After his initial success with H1, the late 1740s and early 1750s must have been something of a mid-life crisis for Harrison. The Board of Longitude, however, continued to support him with grants until 1760, awarding him over £3,000 during the period. Other members of the scientific community, not having an official role to play, were aware of the much wider implications for science in what Harrison was attempting. In 1749, even though H3 had still not provided the breakthrough, the Royal Society awarded Harrison its highest honour, the gold Copley Medal.


H3's balances were wheels instead of dumb-bells and were arranged one above the other. They were still linked together, beat seconds, and were driven by the grasshopper escapement. The helical springs had been replaced with one short spiral spring, which controlled the upper balance only. A remontoir of 30 seconds period was fitted to provide uni­form power supply.

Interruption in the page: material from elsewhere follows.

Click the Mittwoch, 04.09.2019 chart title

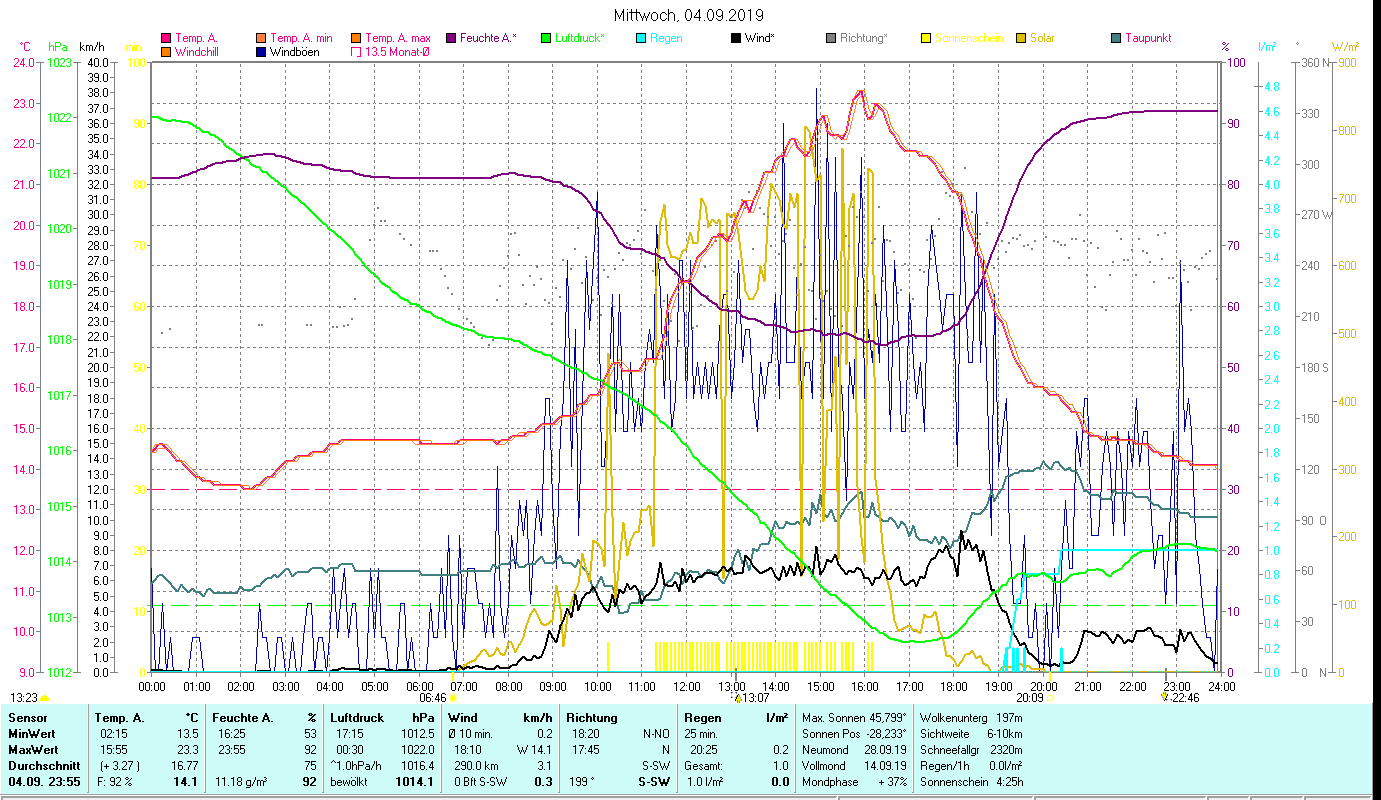pyautogui.click(x=689, y=15)
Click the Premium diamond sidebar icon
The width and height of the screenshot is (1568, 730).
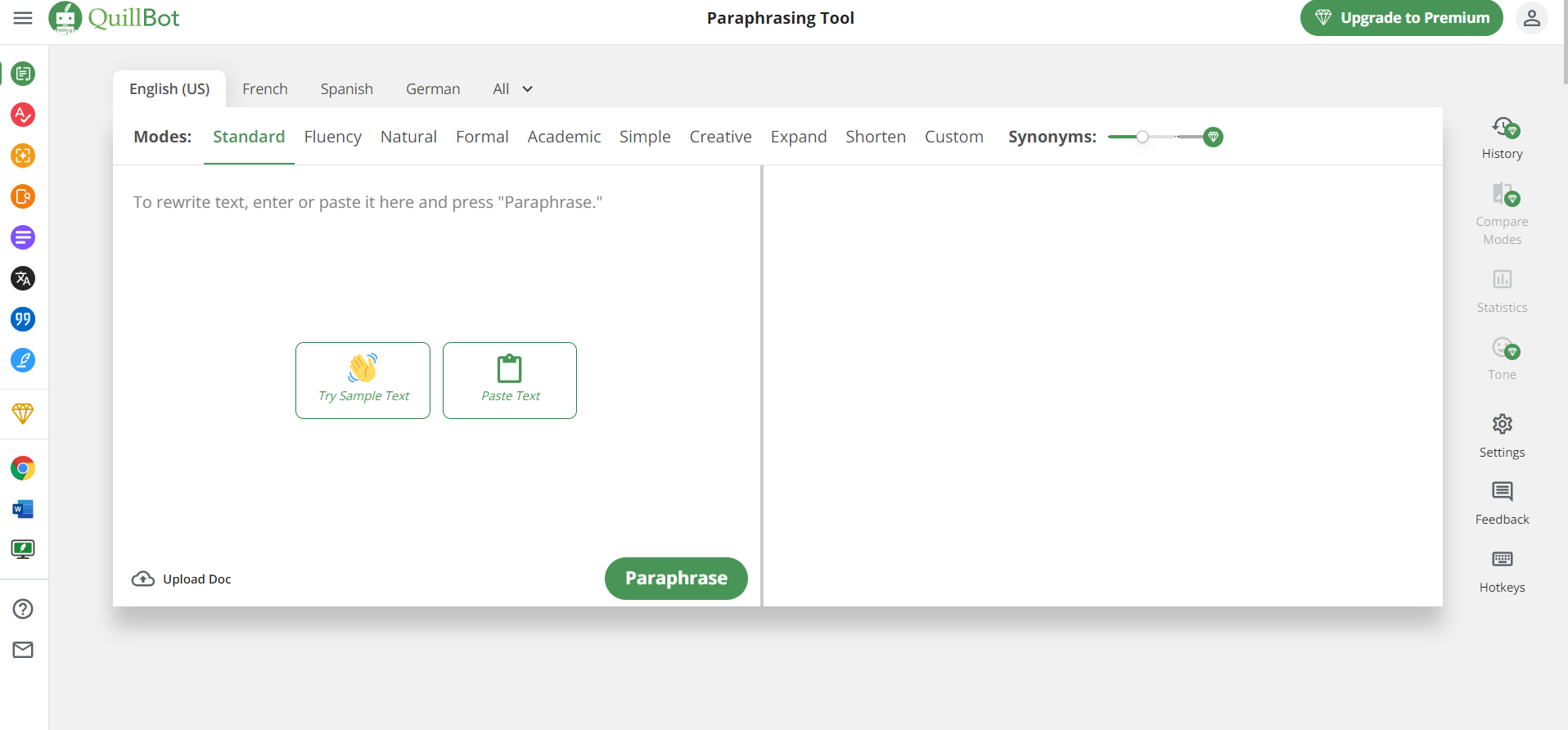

In order to compensate for temperature changes, a new and revolutionary device, was invented - the bimetallic strip. This consisted of two flat strips, one of brass, one of steel, riveted together. Because brass expands more than steel with a rise in temperature, this bimetal bends into a curved shape with the brass on the convex side.


With one end fixed, the movement of the other end can then be used to shorten the balance spring. A shorter spring is normally stiffer, so the strip can be adjusted to compensate exactly for the spring's weakening and the enlarged balance. The bimetallic strip was a tremendously versatile invention, and most households today have conveniences utilising it as a thermostatic control.

Another important invention that Harrison created for H3 was the caged roller race, the ultimate version of his anti-friction device. It was the predecessor of the caged ball-bearing, a device used in virtually every machine made today.


In 1753 Harrison had commissioned John Jefferys, a London watchmaker, to make him a watch following Harrison's own designs. The watch, which Harrison would have finished and adjusted himself, was intended for his personal use - he needed as accurate a watch as possible to help with his astronomical observing and clock testing. It would also be used while making observations on deck, when navigating.


As already mentioned, no one in the 1750s thought of the pocket watch as a serious timekeeper. Harrison discovered with his new watch, however, that if made with certain vital improvements, it had the potential to be an excellent timekeeper. He found that timepieces with small, high-frequency oscillators (such as the watch balance), if made to the correct proportions, are much more stable timekeepers when they are carried about than the earlier portable clocks. This apparently simple discovery is one of Harrison's great achievements.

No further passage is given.